E um recorde pode estar a caminho para o neerlandês. “Só uma doença ou um acidente o impediriam de se tornar oito vezes Campeão do Mundo, o que é inacreditável”, defendeu Johan Bruyneel. “Neste momento tem sete, portanto igualou Erick De Vlaeminck”.
“Se vencer — e todas estas corridas que está a fazer agora são basicamente um aquecimento para o Campeonato do Mundo, que é o grande objetivo.
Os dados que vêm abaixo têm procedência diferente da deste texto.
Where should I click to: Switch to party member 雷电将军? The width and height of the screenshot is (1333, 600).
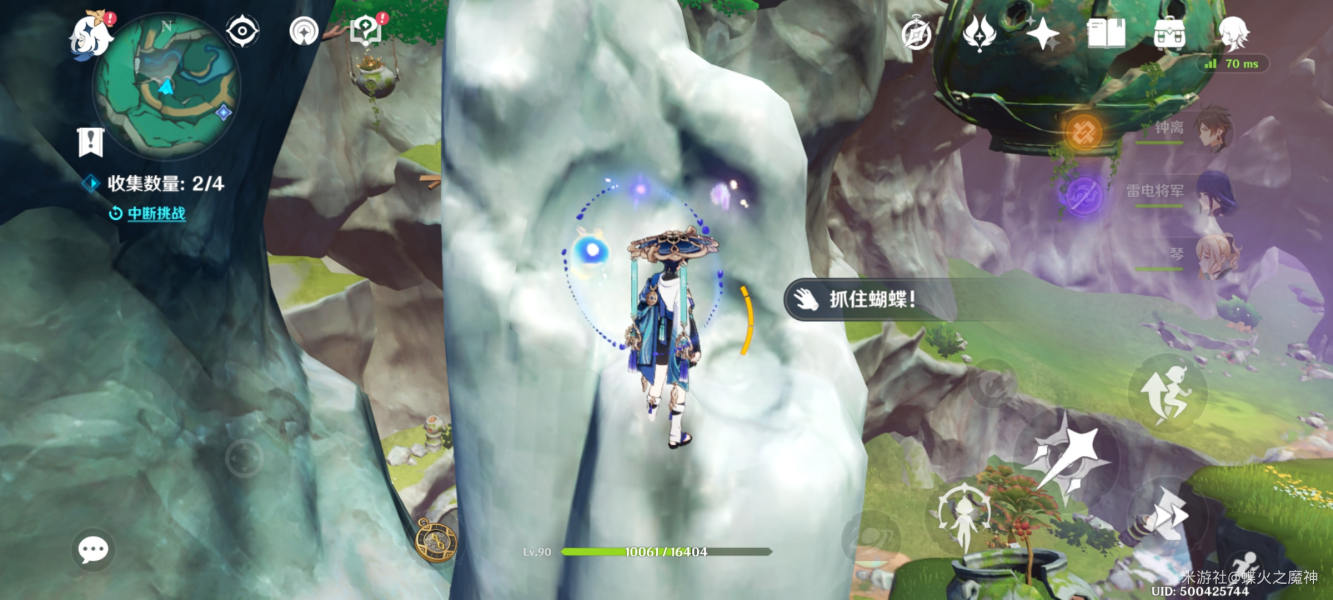[1212, 193]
Ao que parece, não sei se está confirmado, mas deu a entender que, se ganhar os Mundiais, acaba com o cyclocross, vai desligar a ficha do cyclocross, porque já não há mais nada para ele conquistar”. O tema já foi discutido, mas a decisão estará sempre nos ombros do neerlandês. E o que fez em 2024-2025, sem perder uma única corrida durante todo o inverno, parece prestes a repetir-se novamente desta vez.
“É insano, a primeira corrida que fez foi em Namur, foi a única em que houve suspense até ao fim. Thibau Nys conseguiu segui-lo várias vezes, mas depois cometeu um erro e caiu. Tirando isso […] É como se a bicicleta andasse em carris, tem tanta potência que vai em carris pela areia, pela lama, é inacreditável. A diferença é assombrosa”.

Bruyneel acredita que os 5 monumentos terão os mesmos vencedores

Com os dois saudáveis e praticamente livres de lesões, mantêm o nível e até melhoram ano após ano, o que lhes permitiu controlar ainda mais as grandes corridas. Pogacar venceu com autoridade a Volta a França, a Strade Bianche, o Campeonato do Mundo e o Campeonato da Europa. E, em conjunto, conquistaram os cinco monumentos, com muito poucos rivais sequer perto de discutir as vitórias.
Bruyneel arrisca uma previsão para 2026, talvez um déjà vu: “Vou dizer que van der Poel ganha a Milão–Sanremo, Pogacar vence a Volta à Flandres, van der Poel ganha Roubaix — que é sempre difícil de prever por causa das avarias. Depois Liège é para o Pogacar e a Lombardia para o Pogacar”.
São exatamente os resultados que vimos este ano, e talvez um sinal da estagnação no topo da concorrência, apesar de algumas grandes corridas terem oferecido excelente espetáculo. “Na minha opinião, estes dois ciclistas vão vencer os cinco monumentos”.